Une illusion qui persiste
D’autre part, les distorsions de représentation causées par le scrutin majoritaire sont d’une autre nature. Elles proviennent surtout de la mécanique de ce mode de scrutin qui permet l’élection de candidats à la majorité relative et non absolue (50%+1) ainsi que du découpage de l’ensemble du territoire en petites unités locales (circonscriptions).
Ainsi, l’histoire démontre que même avec une carte électorale fraîchement redécoupée afin d’assurer l’égalité du vote des électeurs, les iniquités de représentation peuvent s’avérer aberrantes à cause des effets du scrutin majoritaire. Ainsi, en 1972, le gouvernement Bourassa, venant de refuser l’instauration d’un scrutin proportionnel, a cru régler le problème des distorsions en redessinant la carte électorale selon des critères fortement égalitaires. Mais les élections survenues quelques mois plus tard, en 1973, ont été celles qui ont produit les effets les plus aberrants de l’histoire du Québec. Le Parti libéral a alors obtenu 92,7% des sièges (102) avec 54,7% des votes, soit une prime de 38%. Le Parti québécois. lui, n’a obtenu que 6 sièges (5,5%) avec 30,2% des suffrages.
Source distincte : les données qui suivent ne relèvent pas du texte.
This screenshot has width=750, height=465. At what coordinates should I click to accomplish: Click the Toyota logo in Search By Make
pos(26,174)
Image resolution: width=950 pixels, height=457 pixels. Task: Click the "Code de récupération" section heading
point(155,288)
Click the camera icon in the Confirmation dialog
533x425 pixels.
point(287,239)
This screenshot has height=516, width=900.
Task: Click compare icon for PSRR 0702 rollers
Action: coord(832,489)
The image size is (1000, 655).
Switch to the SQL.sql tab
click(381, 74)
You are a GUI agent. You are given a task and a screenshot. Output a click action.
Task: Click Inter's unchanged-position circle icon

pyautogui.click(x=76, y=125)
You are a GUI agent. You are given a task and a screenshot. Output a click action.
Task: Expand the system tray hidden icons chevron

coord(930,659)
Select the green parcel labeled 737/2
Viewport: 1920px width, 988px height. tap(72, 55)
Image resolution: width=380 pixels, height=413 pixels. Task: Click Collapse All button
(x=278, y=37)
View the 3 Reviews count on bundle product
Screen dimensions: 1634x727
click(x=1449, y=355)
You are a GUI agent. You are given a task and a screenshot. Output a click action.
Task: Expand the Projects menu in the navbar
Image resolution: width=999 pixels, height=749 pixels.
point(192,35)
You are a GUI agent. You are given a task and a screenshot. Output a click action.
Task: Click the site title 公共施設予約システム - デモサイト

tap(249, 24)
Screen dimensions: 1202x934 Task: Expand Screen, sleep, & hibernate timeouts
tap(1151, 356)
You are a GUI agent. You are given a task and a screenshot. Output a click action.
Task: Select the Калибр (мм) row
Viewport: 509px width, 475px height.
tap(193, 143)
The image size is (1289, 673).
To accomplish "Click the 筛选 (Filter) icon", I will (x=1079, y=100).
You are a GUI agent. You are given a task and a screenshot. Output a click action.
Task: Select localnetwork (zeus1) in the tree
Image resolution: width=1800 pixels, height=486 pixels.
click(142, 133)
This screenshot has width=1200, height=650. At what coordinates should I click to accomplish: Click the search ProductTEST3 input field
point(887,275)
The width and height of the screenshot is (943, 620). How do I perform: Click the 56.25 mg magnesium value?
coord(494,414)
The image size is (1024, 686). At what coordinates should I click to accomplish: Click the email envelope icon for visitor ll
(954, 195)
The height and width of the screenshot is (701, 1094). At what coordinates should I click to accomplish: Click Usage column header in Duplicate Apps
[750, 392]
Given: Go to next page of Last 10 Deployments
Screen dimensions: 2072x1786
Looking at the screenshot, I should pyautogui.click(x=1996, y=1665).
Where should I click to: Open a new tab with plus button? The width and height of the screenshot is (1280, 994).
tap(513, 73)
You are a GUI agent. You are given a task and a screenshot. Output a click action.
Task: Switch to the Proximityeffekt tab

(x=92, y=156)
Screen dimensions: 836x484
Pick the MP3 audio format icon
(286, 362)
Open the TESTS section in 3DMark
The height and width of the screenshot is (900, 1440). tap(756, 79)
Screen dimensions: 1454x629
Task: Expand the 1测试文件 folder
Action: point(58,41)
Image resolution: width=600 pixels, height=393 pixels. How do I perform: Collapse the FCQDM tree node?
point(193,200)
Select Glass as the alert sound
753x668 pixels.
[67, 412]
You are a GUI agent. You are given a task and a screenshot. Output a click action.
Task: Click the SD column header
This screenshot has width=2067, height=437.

Une simple réforme du découpage électoral ne suffit donc pas à régler les problèmes découlant du scrutin majoritaire. Cette conclusion est endossée par le politicologue Louis Massicotte qui, dans son étude sur la révision du mode de scrutin au Québec, a démontré, grâce à des simulations, qu’une carte électorale fortement égalitaire n’aurait pas empêché l’anomalie qui s‘est produite en 1998 alors que le PQ a conservé le pouvoir même s’il a obtenu moins de votes que le Parti libéral renversant ainsi la volonté populaire. Il est surprenant que des chroniqueurs politiques chevronnés persistent encore aujourd’hui dans cette illusion.